White people were more likely to adhere to periodic LCS than people of other races, a finding consistent with disparities seen by others[49] and for other cancer screenings and diagnostic testing.[52,53] Reasons for this disparity are unclear and may relate to insurance status and access to screening facilities, among other factors. Previous research has also found racial/ethnic disparities in screening, including for breast cancer,[54,55] colorectal cancer,[56,57] and follow-up diagnostic testing after a positive prostate cancer screening test result.[58] Similarly, prior work[52] has found a longer screening interval between prostate-specific antigen testing and prostate cancer diagnosis in Black men compared with White men.

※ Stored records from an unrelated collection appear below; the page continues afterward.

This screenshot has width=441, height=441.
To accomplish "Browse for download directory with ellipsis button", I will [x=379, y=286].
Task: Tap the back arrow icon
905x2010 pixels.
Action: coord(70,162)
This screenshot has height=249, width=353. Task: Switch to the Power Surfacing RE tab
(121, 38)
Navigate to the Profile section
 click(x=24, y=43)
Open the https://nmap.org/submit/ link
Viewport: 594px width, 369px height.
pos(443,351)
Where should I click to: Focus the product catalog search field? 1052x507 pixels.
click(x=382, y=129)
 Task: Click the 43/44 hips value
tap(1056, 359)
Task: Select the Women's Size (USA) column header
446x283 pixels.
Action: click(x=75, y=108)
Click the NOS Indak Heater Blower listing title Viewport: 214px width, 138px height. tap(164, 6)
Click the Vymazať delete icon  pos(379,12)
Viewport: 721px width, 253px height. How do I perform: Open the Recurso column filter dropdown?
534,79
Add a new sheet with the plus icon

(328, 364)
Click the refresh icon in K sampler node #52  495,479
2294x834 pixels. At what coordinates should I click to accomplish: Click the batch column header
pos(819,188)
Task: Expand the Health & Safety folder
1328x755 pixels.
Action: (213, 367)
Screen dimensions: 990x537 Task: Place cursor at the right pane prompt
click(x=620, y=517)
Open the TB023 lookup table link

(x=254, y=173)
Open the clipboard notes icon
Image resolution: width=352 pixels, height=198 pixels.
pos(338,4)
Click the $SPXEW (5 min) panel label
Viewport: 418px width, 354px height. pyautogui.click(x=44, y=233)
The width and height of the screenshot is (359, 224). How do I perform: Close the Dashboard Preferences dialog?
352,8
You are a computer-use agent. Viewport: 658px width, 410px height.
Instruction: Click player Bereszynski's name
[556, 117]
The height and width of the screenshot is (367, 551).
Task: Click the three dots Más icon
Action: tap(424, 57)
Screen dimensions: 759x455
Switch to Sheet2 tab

This review has implications for future research and updates to current screening recommendations. Extending the recommended interval between lung cancer screenings[59] has the potential to increase screening adherence, reduce false-positive test results, and decrease screening costs. Future research should investigate the optimal screening interval that balances the harm-benefit tradeoffs of LCS. There is also interest in the role of risk-based screening in lung cancer.[60] Because smoking status is an important risk factor for lung cancer, concerns about adherence will be even greater if screening recommendations prioritize identification of high-risk current smokers. Interventions should be directed toward increasing LCS adherence among several key groups: current smokers, patients of races other that White, and patients with lower levels of education. Finally, data are needed to determine the adherence with diagnostic testing among patients with abnormal scan results and adherence with curative treatment for those diagnosed with a stage I or II cancer.

Limitations

This review has limitations. We only included studies that were conducted in the US. The follow-up period was shorter than seen in the clinical trials, with most studies[12,13,14,15,16,17,19,20,22,23,25,27,28,29] reporting a single follow-up screening. Information about subsequent adherence beyond 1 additional screening was not available, with 1 report[18] of adherence beyond 18 months. We could not rule out influences of selective reporting of positive or negative results. Finally, there was heterogeneity of the LCS eligibility criteria across the included studies, suggesting that future research should consider how differences in patients’ risk of lung cancer impacts their adherence to screening.

Conclusions

In this study, rates of LCS adherence in the US published in the literature varied widely and were lower than seen in the controlled setting of clinical trials. Few studies reported adherence beyond 1 subsequent screening after baseline. Although there is concern that screening rates nationally are low,[61] equally important is the need for interventions to improve adherence to screening for current smokers and smokers from minority populations to fully realize the benefits of early detection of lung cancer.